The new changelog.com setup for 2019

In late 2016 we relaunched changelog.com as a new Phoenix application and improved the deployment process. Last year we open-sourced the infrastructure code, and now we are doing one better: we will go over the new changelog.com setup for 2019.

The new features are so good that we cannot keep to ourselves. They leverage the best that our partners offer and allow us to focus on content. Thank you all for making it so easy, especially Marques Johansson for sharing Linode’s newest developer utilities 💚

changelog.com is a simple 3-tier web app

A NodeBalancer connects the application running on Linode to the global content distribution network run by Fastly. The same NodeBalancer terminates SSL. Everything downstream runs as a container in CoreOS Container Linux. We love the OS auto-updates and the immutable filesystem, as well as everything-is-a-container approach.

The NodeBalancer forwards all requests to a proxy container. The proxy bundles legacy assets and redirect rules that never change, and it also serves media files from a Block Storage volume mounted read-only. This block device is the single source of truth for all changelog.com media.

Any request that the proxy cannot serve gets forwarded to the app container. The app bundles and serves static assets. Fastly caches them and then serves directly, meaning no more trips to the app container. Media is saved to the same Block Storage volume used by the proxy. Once cached by the CDN, media gets served from the edge location closest to our listeners. All other state is stored in a PostgreSQL database kept on a separate Block Storage volume.

changelog.com is continuously deployed & monitored

Code commits go to GitHub

All commits go to our public GitHub repository. Every commit - including pull requests - trigger a CircleCI pipeline. GitHub checks show if the proposed changes pass all pipeline stages.

All master branch commits trigger a CircleCI workflow that ends in a publish stage. If all previous stages pass, a Docker image gets published to Docker Hub. This image contains everything required to run an instance of changelog.com.

CircleCI builds & publishes Docker images

CircleCI stops at Docker Hub. It has no access to production and it has no knowledge of any credentials used in production. We draw great confidence from this separation. The CI is in no way coupled to where changelog.com runs. Any image that gets published to our Docker Hub repository is a valid production candidate.

For every commit to master, this CircleCI pipeline will resolve dependencies, run tests, generate static assets & publish to Docker Hub. If any step fails, the changelog.com Docker image won't be updated.

Docker service manages app lifecycle

The component that updates changelog.com is docker service update running in a loop. Docker manages the entire app update lifecycle. This includes promotion to live when the new instance becomes healthy. The running version is not stopped until the new version proves itself healthy. Since rollback involves instant routing updates in the Docker networking layer, a bad deploy is at most a few failed web requests.

Rollbar tracks app deploys and errors

When a new changelog.com app instance starts, it notifies Rollbar of a new deploy. If the new app instance fails to deploy, the healthy one remains running. The new version will enter a loop of start, notify Rollbar, then stop. Because all deploys show up in our #dev Slack channel, we have the visibility and incentive to fix bad deploys. With end-to-end automation, it’s as easy as committing and pushing to master.

Application errors and deploys are tracked by Rollbar.
Seeing the real-time impact that deployed code commits have on specific errors is most useful.

════════════════

Written instruction A: From the changelog.com setup article, repeat the passage from "Code commits go" up to and including "instance of changelog.com.".
Written instruction B: According to the changelog.com setup article, why does a bad deploy cost at most a few failed web requests?

Supplied information:
════════════════

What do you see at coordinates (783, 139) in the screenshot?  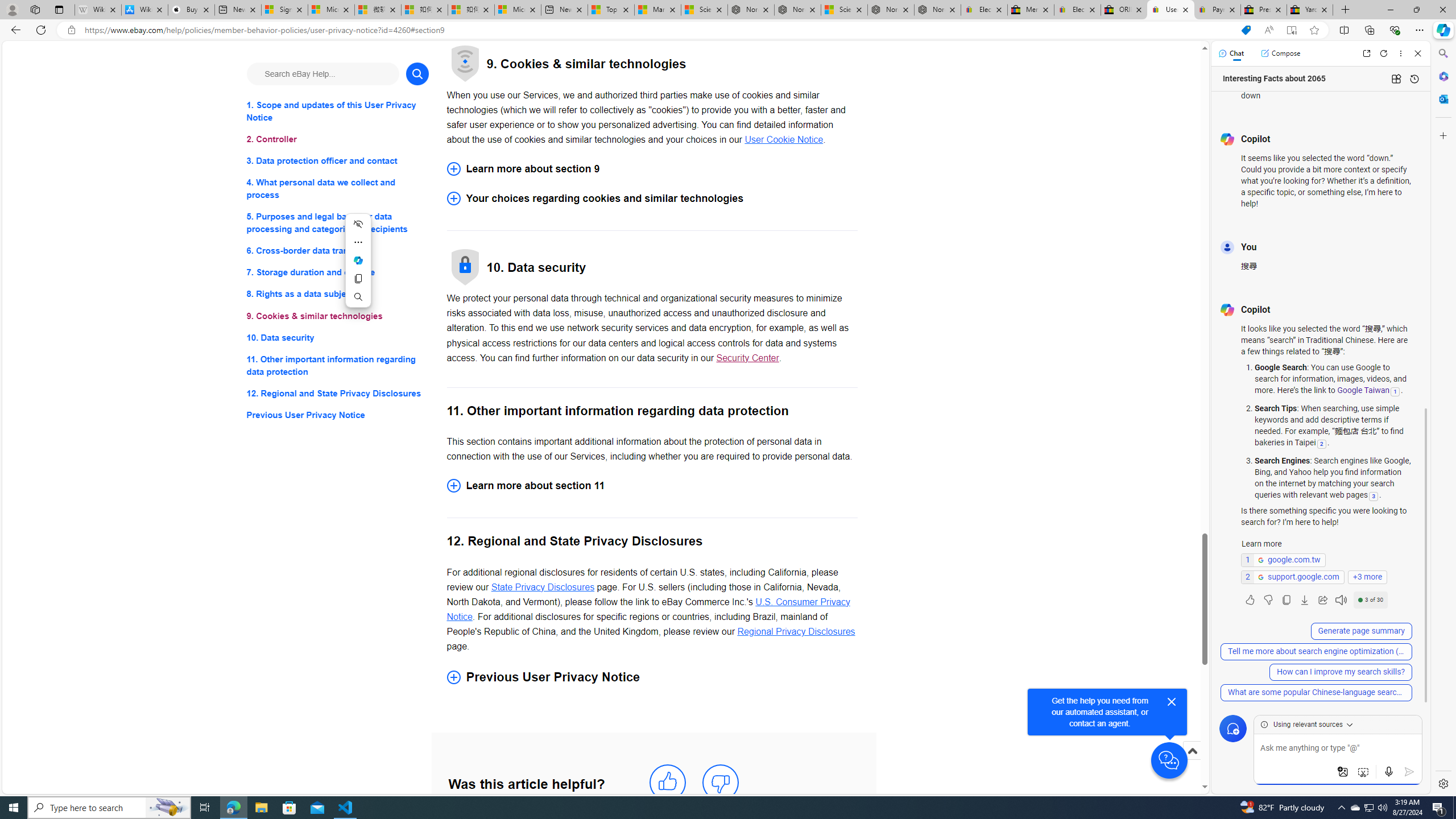 I see `'User Cookie Notice'` at bounding box center [783, 139].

════════════════

Written response A:
Code commits go to GitHub

All commits go to our public GitHub repository. Every commit - including pull requests - trigger a CircleCI pipeline. GitHub checks show if the proposed changes pass all pipeline stages.

All master branch commits trigger a CircleCI workflow that ends in a publish stage. If all previous stages pass, a Docker image gets published to Docker Hub. This image contains everything required to run an instance of changelog.com.

Written response B: Rollback involves instant routing updates in the Docker networking layer. Also, the running version is not stopped until the new version proves itself healthy.